Behavioural insight and regulatory practice: Available as open access paper

The use of insights from the behavioural sciences in the development and implementation of regulation has quickly received interest from governments and scholarship around the globe. There are good reasons for this. Reading the experiences reported by policymakers and regulators, it becomes clear that using insights from the behavioural sciences ‘allows policy-makers to better understand and influence people’s behaviour’, which will ‘help [to] design public policies that work better, cost less, and help people to achieve their goals’.[1]

However, the foundations of this approach to policy and regulation, its application and its performance are not always well understood by those who are keen to implement it in public policy and practice.

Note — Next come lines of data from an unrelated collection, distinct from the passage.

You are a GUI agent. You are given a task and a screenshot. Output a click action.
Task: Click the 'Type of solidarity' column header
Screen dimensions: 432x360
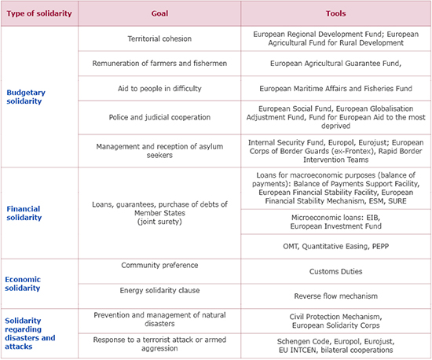tap(39, 13)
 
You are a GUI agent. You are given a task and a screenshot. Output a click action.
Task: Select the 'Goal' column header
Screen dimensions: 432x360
tap(159, 13)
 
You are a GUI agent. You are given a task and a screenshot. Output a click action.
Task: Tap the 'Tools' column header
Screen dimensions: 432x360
tap(336, 13)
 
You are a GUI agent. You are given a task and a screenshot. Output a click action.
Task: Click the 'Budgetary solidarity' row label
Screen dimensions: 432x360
tap(26, 97)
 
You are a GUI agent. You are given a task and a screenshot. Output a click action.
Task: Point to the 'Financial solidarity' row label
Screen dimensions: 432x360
tap(24, 213)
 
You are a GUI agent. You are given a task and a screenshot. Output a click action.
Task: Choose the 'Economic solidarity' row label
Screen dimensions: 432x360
tap(23, 284)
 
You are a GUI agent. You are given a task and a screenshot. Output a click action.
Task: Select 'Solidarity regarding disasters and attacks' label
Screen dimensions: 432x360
tap(30, 333)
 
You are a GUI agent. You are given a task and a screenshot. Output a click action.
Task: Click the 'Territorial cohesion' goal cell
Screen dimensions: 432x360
tap(159, 39)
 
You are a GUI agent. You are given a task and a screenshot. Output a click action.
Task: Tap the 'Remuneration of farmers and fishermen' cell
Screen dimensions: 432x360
tap(159, 64)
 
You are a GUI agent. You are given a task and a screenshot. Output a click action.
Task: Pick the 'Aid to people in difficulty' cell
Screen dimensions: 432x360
tap(159, 89)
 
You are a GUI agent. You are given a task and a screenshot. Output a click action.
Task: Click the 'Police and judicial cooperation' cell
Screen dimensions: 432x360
tap(159, 117)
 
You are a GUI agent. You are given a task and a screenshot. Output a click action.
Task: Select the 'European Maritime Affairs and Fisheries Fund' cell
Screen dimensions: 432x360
tap(336, 89)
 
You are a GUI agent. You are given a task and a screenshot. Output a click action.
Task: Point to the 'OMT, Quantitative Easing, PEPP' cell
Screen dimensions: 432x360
tap(336, 246)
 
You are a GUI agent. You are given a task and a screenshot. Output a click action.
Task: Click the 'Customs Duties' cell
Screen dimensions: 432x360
tap(336, 271)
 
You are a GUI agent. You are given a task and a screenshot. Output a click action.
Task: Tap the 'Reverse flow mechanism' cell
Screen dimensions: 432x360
tap(336, 296)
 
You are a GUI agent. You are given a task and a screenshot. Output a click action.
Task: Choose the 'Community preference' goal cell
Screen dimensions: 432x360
tap(159, 265)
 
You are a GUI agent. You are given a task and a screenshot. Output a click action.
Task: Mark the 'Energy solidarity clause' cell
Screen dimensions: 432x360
tap(159, 290)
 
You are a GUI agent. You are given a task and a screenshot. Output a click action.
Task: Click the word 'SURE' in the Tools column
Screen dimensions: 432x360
tap(397, 201)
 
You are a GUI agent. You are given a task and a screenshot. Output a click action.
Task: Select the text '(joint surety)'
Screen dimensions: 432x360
tap(159, 222)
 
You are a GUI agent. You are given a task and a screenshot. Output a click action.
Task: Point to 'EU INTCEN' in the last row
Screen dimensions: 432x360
tap(297, 350)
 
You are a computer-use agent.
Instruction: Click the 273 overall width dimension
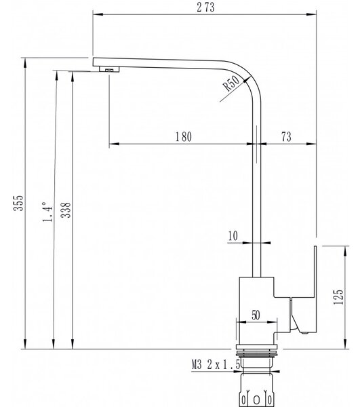click(x=205, y=7)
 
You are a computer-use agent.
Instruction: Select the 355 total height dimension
click(x=18, y=203)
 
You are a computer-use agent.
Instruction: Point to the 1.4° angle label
click(x=47, y=212)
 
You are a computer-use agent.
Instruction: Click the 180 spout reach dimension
click(x=184, y=137)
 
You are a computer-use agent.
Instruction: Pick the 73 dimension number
click(x=286, y=136)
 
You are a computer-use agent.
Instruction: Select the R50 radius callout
click(x=232, y=83)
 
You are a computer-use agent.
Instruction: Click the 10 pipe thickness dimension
click(x=233, y=236)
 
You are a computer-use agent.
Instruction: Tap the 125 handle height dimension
click(x=338, y=296)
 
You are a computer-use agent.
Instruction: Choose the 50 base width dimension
click(x=256, y=315)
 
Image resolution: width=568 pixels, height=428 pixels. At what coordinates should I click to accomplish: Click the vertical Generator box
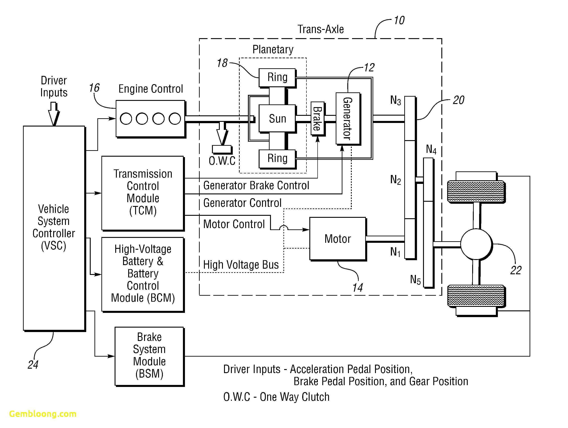click(348, 118)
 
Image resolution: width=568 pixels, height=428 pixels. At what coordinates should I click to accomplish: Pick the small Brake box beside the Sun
click(317, 118)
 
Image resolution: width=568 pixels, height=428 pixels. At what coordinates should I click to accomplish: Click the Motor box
click(337, 239)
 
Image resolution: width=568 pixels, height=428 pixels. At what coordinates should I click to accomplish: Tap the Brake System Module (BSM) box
click(149, 356)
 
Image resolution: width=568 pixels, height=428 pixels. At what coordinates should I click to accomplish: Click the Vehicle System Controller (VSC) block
click(54, 228)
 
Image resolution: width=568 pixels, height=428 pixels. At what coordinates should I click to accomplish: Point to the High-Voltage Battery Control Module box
click(143, 274)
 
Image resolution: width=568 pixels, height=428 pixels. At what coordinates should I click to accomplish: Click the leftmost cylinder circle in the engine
click(126, 119)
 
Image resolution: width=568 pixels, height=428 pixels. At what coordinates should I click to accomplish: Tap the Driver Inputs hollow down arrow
click(54, 113)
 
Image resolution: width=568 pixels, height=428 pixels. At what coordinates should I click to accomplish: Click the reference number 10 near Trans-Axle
click(399, 21)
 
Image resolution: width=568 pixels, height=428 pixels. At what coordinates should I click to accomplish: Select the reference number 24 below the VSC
click(33, 365)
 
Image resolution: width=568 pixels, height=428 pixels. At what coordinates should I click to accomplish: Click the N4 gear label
click(431, 149)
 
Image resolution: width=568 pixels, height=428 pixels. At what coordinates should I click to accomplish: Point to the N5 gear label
click(415, 279)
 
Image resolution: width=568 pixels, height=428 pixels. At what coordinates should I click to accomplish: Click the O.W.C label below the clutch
click(222, 161)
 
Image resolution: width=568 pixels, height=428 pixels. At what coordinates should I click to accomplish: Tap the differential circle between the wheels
click(476, 244)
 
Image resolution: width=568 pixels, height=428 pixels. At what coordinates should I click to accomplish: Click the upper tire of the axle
click(476, 191)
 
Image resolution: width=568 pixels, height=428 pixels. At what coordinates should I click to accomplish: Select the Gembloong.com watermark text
click(43, 414)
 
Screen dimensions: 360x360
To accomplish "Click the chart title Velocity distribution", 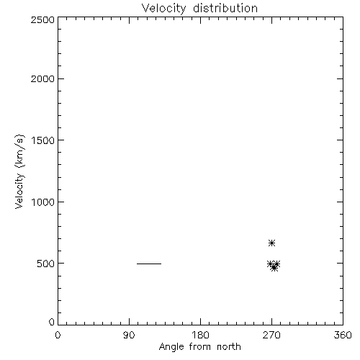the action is (199, 9).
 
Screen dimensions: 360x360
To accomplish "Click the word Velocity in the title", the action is (163, 9).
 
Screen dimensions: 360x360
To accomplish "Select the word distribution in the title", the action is (225, 8).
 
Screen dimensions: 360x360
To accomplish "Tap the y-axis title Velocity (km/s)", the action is (19, 171).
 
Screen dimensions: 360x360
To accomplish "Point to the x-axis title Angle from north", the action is (200, 347).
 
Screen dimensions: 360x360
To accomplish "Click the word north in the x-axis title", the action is (229, 346).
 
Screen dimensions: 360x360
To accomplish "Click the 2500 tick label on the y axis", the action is (42, 20).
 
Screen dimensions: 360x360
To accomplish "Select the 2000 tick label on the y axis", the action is (42, 78).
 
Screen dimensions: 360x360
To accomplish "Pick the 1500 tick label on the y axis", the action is (43, 140).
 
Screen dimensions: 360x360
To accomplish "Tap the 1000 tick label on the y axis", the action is (43, 202).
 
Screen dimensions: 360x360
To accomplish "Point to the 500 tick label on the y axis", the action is (46, 264).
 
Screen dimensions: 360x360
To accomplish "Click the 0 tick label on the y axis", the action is (52, 322).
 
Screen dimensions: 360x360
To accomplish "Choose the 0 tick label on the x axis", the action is (58, 335).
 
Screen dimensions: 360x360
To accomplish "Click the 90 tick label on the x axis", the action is (129, 335).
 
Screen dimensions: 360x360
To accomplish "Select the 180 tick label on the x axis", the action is (200, 335).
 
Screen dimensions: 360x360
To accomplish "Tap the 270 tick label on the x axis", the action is (271, 335).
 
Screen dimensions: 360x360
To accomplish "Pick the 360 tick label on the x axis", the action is (343, 335).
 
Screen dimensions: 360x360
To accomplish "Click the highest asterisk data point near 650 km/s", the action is (271, 243).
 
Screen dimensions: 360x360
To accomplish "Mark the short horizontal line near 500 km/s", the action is (149, 264).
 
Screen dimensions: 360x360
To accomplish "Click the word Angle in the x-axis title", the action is (171, 347).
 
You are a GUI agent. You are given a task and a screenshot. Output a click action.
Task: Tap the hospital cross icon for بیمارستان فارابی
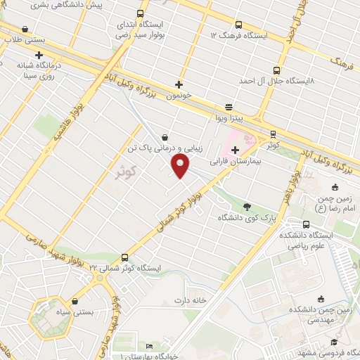click(x=235, y=150)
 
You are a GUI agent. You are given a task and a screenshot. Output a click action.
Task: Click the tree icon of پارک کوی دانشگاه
click(x=247, y=206)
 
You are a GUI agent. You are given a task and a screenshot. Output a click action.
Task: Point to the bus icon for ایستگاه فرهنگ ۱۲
click(x=238, y=23)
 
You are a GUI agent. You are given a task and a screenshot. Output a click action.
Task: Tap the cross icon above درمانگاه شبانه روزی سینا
click(x=39, y=54)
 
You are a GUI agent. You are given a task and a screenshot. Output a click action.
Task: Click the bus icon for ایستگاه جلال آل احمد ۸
click(x=274, y=70)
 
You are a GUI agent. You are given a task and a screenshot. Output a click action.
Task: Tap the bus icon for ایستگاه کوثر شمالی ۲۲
click(x=125, y=257)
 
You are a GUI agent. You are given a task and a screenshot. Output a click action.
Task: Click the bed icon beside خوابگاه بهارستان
click(x=148, y=347)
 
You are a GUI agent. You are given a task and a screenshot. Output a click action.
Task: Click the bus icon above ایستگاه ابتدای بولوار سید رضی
click(x=141, y=14)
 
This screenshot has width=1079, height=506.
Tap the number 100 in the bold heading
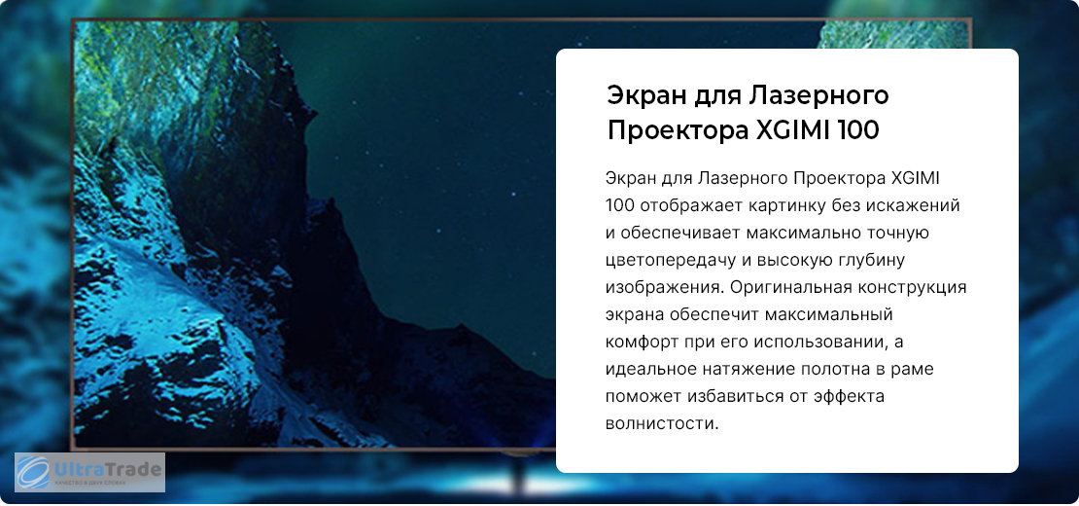(858, 130)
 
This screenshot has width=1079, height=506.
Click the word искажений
(901, 205)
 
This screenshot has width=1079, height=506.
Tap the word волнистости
(662, 423)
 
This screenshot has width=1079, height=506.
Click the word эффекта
(840, 396)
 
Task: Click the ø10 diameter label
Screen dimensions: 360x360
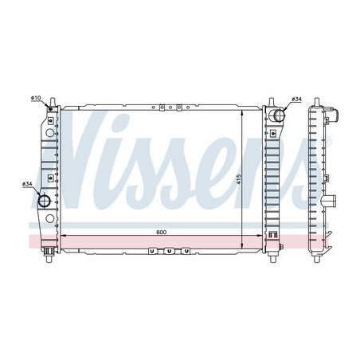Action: click(x=36, y=98)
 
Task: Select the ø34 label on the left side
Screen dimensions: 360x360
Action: click(x=27, y=184)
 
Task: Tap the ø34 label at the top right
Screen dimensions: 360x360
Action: click(x=297, y=99)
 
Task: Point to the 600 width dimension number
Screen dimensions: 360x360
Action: click(x=161, y=232)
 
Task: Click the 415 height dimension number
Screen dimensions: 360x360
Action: click(x=238, y=180)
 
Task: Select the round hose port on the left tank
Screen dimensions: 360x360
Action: click(x=44, y=201)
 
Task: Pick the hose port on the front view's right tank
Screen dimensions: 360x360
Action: click(x=277, y=115)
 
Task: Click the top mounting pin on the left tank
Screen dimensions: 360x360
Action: click(x=53, y=102)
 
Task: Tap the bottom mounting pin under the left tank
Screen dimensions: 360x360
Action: click(x=49, y=259)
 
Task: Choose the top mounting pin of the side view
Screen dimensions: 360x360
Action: click(x=316, y=102)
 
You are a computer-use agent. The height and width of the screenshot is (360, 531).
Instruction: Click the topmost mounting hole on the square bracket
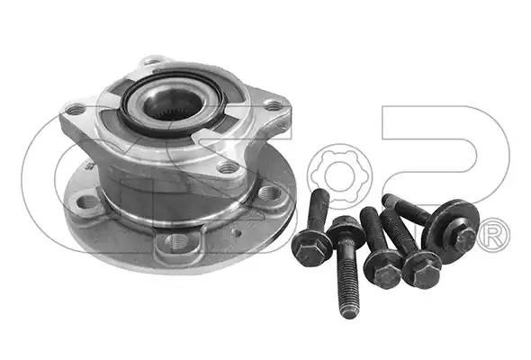[x=152, y=61]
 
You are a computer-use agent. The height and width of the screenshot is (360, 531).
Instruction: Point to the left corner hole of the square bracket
[x=76, y=109]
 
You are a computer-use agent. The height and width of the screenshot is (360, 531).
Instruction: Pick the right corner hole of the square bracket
[x=273, y=105]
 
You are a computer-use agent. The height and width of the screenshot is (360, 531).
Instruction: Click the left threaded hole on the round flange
[x=87, y=202]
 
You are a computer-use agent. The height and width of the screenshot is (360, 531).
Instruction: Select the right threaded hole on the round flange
[x=269, y=194]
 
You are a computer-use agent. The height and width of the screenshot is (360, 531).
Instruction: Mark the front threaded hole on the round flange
[x=177, y=241]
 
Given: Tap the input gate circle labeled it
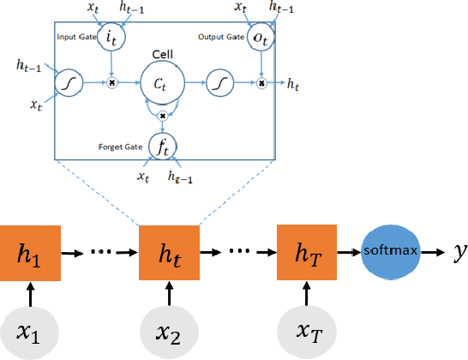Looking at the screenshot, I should (111, 39).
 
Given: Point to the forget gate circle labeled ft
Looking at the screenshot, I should (163, 146).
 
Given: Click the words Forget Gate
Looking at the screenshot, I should (120, 146).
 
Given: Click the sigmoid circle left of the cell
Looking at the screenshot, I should (68, 84).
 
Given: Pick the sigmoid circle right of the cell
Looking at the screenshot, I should (219, 84).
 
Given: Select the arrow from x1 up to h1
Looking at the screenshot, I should (30, 294).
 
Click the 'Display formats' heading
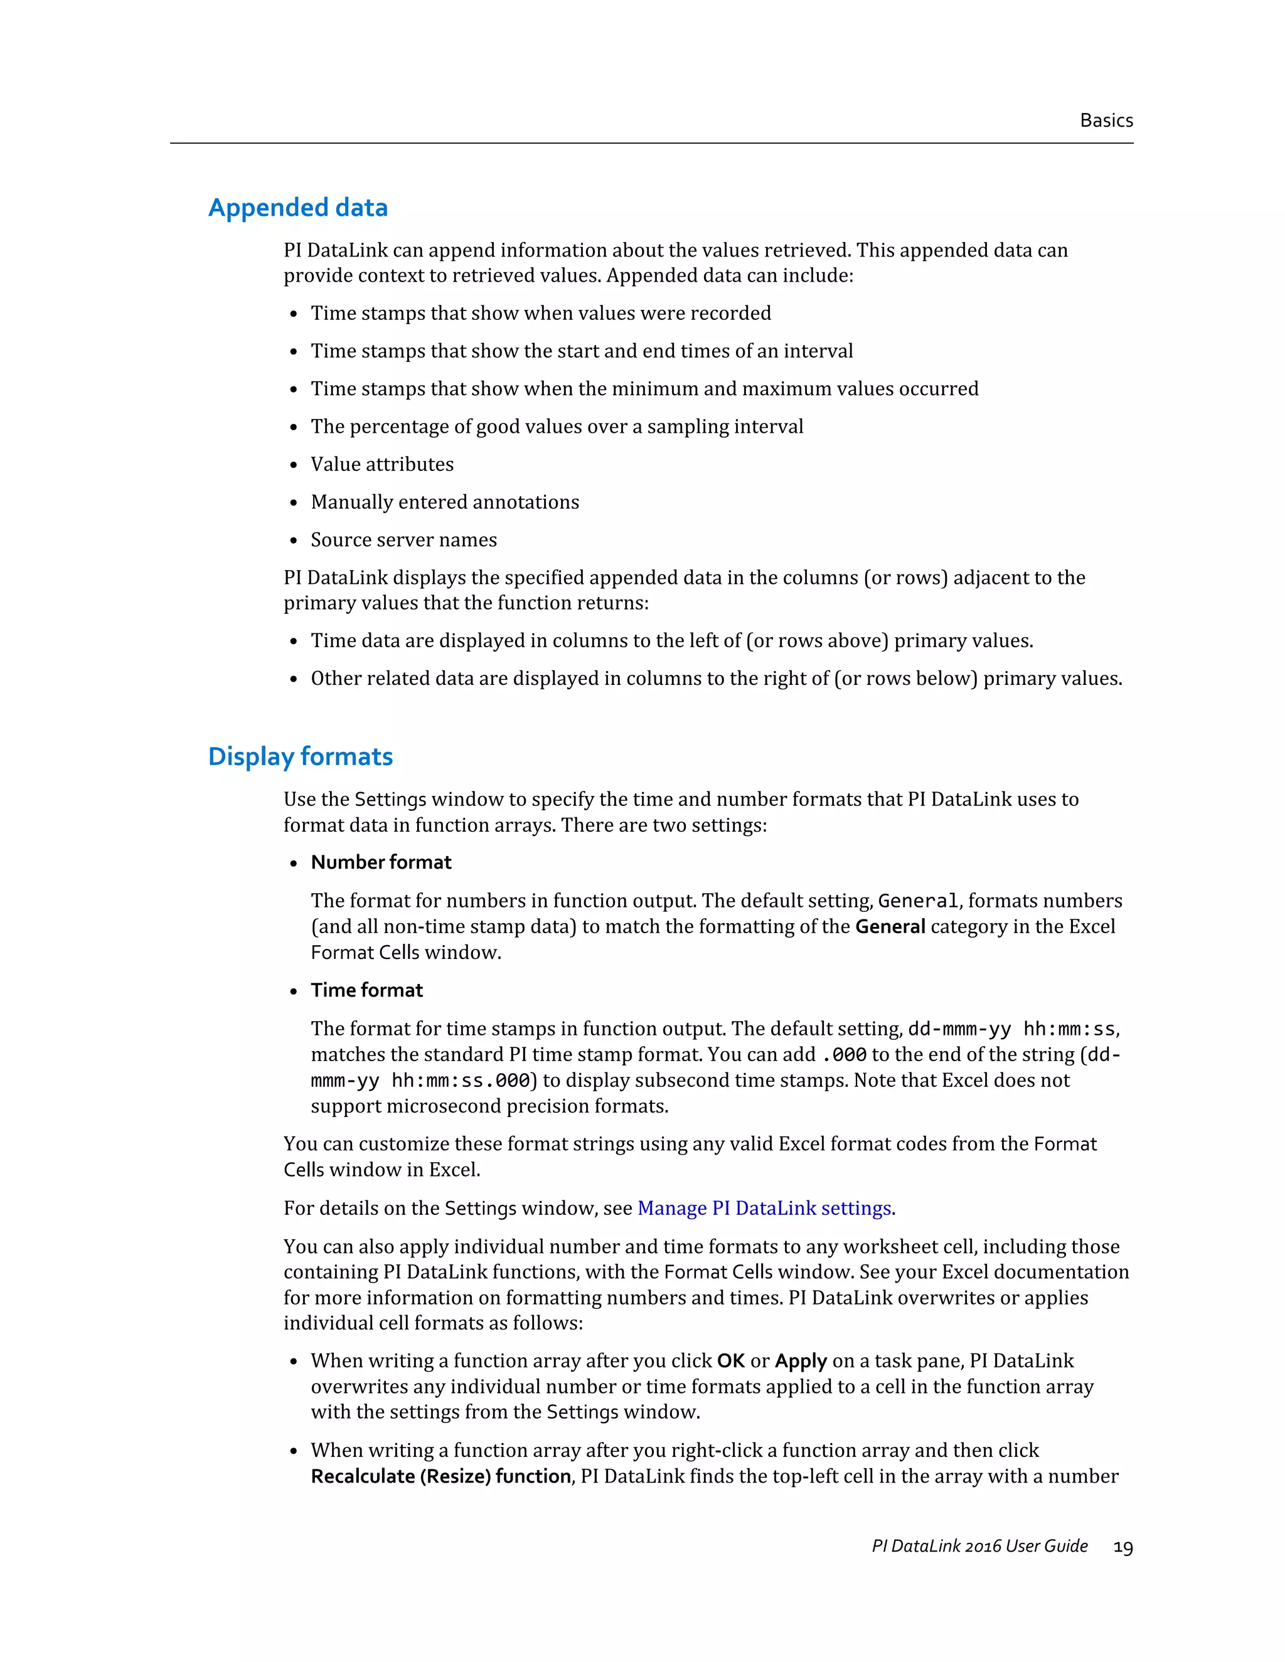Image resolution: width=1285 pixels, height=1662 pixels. [x=300, y=756]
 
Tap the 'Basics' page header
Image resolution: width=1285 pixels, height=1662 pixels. [x=1106, y=120]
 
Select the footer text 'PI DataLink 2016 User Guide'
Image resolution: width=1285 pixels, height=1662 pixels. [x=979, y=1545]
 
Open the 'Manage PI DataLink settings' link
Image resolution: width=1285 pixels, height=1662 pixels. [x=764, y=1208]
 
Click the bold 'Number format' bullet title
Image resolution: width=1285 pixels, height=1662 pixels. [x=381, y=862]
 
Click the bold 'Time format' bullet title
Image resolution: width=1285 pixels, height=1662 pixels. [x=366, y=990]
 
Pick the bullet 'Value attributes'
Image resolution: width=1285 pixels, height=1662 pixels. [x=381, y=464]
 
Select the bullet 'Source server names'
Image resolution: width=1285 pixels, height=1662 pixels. [x=403, y=539]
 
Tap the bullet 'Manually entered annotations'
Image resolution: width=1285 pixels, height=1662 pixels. [x=445, y=502]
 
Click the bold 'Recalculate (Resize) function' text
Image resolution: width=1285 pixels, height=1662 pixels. [x=440, y=1476]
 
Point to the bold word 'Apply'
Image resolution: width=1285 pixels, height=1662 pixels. [x=800, y=1361]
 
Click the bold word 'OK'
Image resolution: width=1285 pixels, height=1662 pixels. [x=730, y=1361]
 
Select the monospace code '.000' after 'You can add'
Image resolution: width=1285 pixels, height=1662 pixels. [x=845, y=1055]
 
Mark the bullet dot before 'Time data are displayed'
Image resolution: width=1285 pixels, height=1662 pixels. [x=294, y=642]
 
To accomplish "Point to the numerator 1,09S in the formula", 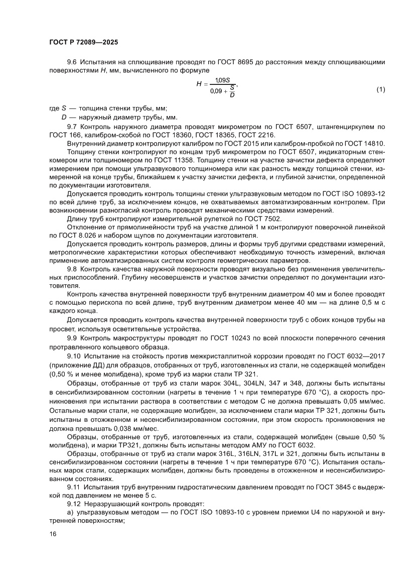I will pos(221,80).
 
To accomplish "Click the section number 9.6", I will pos(72,62).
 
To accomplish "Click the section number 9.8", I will pos(72,269).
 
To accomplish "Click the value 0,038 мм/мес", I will pos(136,429).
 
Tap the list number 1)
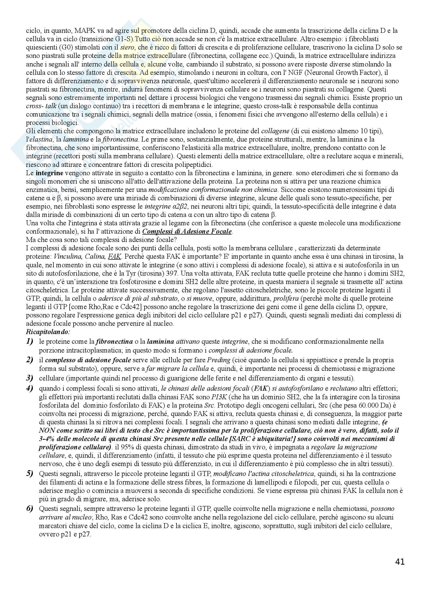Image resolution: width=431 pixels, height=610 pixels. tap(30, 341)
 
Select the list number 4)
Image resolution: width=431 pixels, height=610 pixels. tap(30, 388)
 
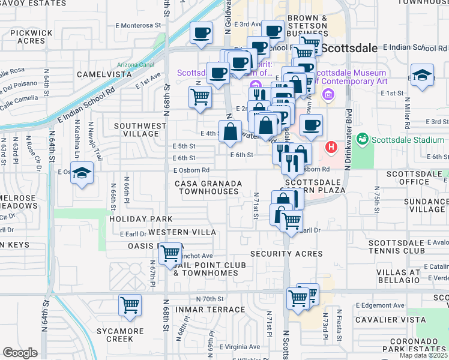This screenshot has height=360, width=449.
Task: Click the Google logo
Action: (20, 353)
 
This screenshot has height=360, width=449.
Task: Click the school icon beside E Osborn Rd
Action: (82, 174)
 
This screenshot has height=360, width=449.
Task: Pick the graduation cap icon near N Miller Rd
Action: (422, 76)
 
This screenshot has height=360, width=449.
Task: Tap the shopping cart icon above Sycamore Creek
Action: (130, 306)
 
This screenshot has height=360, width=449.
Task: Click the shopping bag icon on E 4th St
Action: (231, 132)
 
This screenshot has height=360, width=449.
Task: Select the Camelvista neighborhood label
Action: (104, 74)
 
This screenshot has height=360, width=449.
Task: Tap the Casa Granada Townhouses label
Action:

To assist executives, managers and frontline workers in regulatory organisations and units who are interested in the use of insights from the behavioural sciences in the development and delivery of regulation, the Chair in Regulatory Practice at the Victoria University of Wellington has carried out a systematic review of a broad range of international academic literature on the use of behavioural insights in regulatory practice.

The first State of the Art in Regulatory Governance Research Paper is an outcome of this review. It addresses six themes: (1) the evolution of thinking about rational behaviour, (2) examples of the use of behavioural insights in regulation, (3) evidence of the workings of this approach, (4) experiments and randomised control trials to understand those workings, (5) ethical challenges, and (6) epistemic challenges. Before moving to those topics, it makes sense to define what is meant by using behavioural insights in regulatory practice—more colloquially known as ‘nudging’.

The paper is available as open access publication:

van der Heijden, Jeroen (2019). Behavioural insights and regulatory practice: A review of the international academic literature. State of the Art in Regulatory Governance Research Paper – 2020.01. Wellington: Victoria University of Wellington/Government Regulatory Practice Initiative.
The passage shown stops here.